United States District Court, E.D. Missouri, Southeastern Division

April 20, 2017

RONDA HOF WESTERN, Plaintiff,
v.
NANCY A. BERRYHILL, [1]Acting Commissioner of Social Security, Defendant.

          MEMORANDUM AND ORDER

          JOHN A. ROSS UNITED STATES DISTRICT JUDGE

         This is an action under 42 U.S.C. § 405(g) for judicial review of the Commissioner of Social Security's final decision denying Ronda Hof Western's (“Western”) application for disability insurance benefits under Title II of the Social Security Act, 42 U.S.C. § 401, et seq.

         I. Background

         Western, who was born on April 9, 1966, filed an application for disability insurance benefits on April 8, 2013, alleging disability beginning March 16, 2013, due to pain and complications resulting from fibromyalgia. After her application was denied at the initial administrative level, she requested a hearing before an administrative law judge (“ALJ”). Following a hearing on October 21, 2014, the ALJ issued a written decision on December 10, 2014, finding that Western had the residual functional capacity (“RFC”) to perform certain jobs that exist in significant numbers in the national economy, and was thus not disabled under the Act. Western's request for review by the Appeals Council was denied on February 25, 2016. Thus, the decision of the ALJ stands as the final decision of the Commissioner. See Sims v. Apfel, 530 U.S. 103, 107 (2000).

----

EXERCISE PROMPT:
Summarize the court memorandum in two sentences. The data that follows has no connection to the court memorandum.

DATA PROVIDED:
----

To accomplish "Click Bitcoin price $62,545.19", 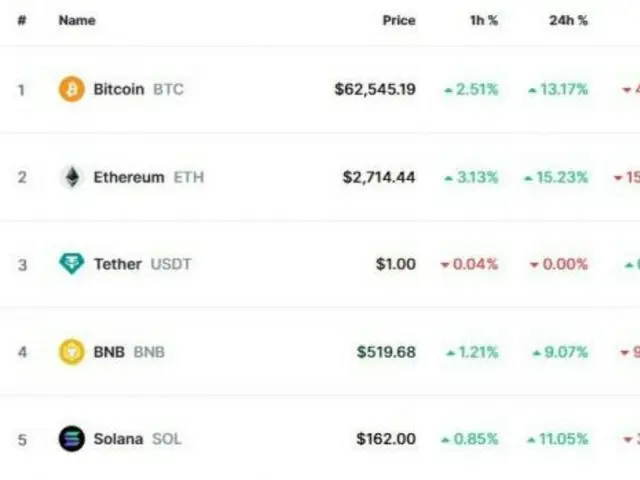I will coord(375,89).
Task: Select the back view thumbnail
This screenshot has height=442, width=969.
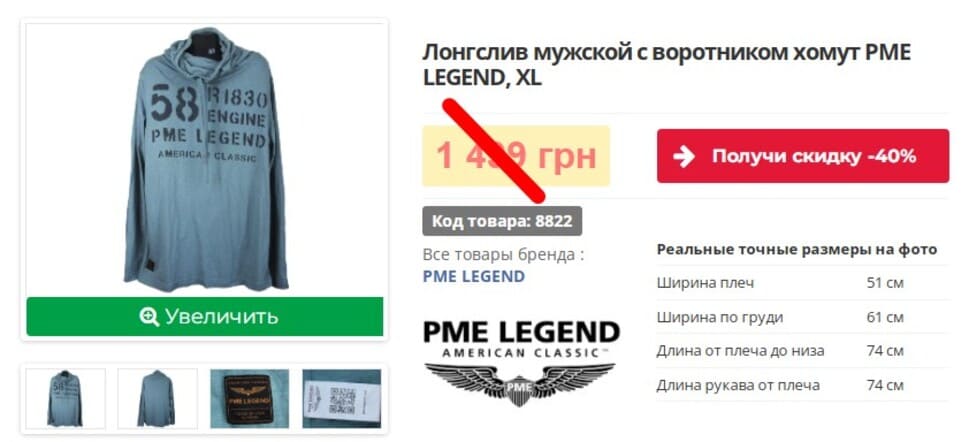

----

FINISHED TASK:
Ronda Hof Western seeks judicial review under 42 U.S.C. § 405(g) of the Commissioner of Social Security's final decision denying her application for disability insurance benefits, which she filed on April 8, 2013, alleging disability from fibromyalgia beginning March 16, 2013. After a hearing, an administrative law judge found on December 10, 2014, that she could perform jobs existing in significant numbers in the national economy and was therefore not disabled, and because the Appeals Council denied review on February 25, 2016, that decision stands as the Commissioner's final decision.